In conclusion, careful mathematical modeling combined with graphical analysis enables effective management strategies, supporting ecological balance by minimizing drastic population fluctuations.

Conclusion

This investigation into the nonlinear predator-prey model underscores the intricate balance governing ecological systems. The phase portrait reveals cyclical dynamics characteristic of many real-world predator-prey interactions, with population oscillations driven by intrinsic feedback mechanisms. Recognizing the timing of population peaks allows for strategic management interventions, such as fox culling, to promote stability. While the model simplifies actual ecosystems, it offers valuable insights into the potential outcomes of conservation strategies and the importance of understanding ecological feedback loops.

References

  • Murray, J. D. (2002). Mathematical Biology I: An Introduction. Springer.
  • Kot, M. (2001). Elements of Mathematical Ecology. Cambridge University Press.
  • Strogatz, S. H. (2018). Nonlinear Dynamics and Chaos: With Applications to Physics, Biology, Chemistry, and Engineering.
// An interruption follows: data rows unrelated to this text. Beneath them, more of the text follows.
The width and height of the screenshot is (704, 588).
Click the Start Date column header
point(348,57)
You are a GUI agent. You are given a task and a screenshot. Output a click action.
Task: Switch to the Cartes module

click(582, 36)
CRC Press.
  • Hassell, M. P. (2000). The Spatial and Temporal Dynamics of Predators and Prey. Oxford University Press.
  • DeAngelis, D. L., & Barnes, V. (1987). Dynamics of predator-prey interactions in spatially explicit models. Ecological Modelling, 36(3-4), 243-267.
  • Murray, J. D. (2007). Mathematical Biology: I. An Introduction, Third Edition. Springer.
  • Kiss, I. Z., et al. (2006). Emerging Patterns of Population Oscillations. Nature.
  • Turchin, P. (2003). Complex Population Dynamics: A Theoretical/Empirical Synthesis. Princeton University Press.
  • Gurney, W. S. C., & Nisbet, R. M. (1978). The Analysis of Discrete Population Models. Society for Industrial and Applied Mathematics.
  • Nowak, M. A., & May, R. M. (2000). Virus Dynamics: Mathematical Principles of Immunology and Virology. Oxford University Press.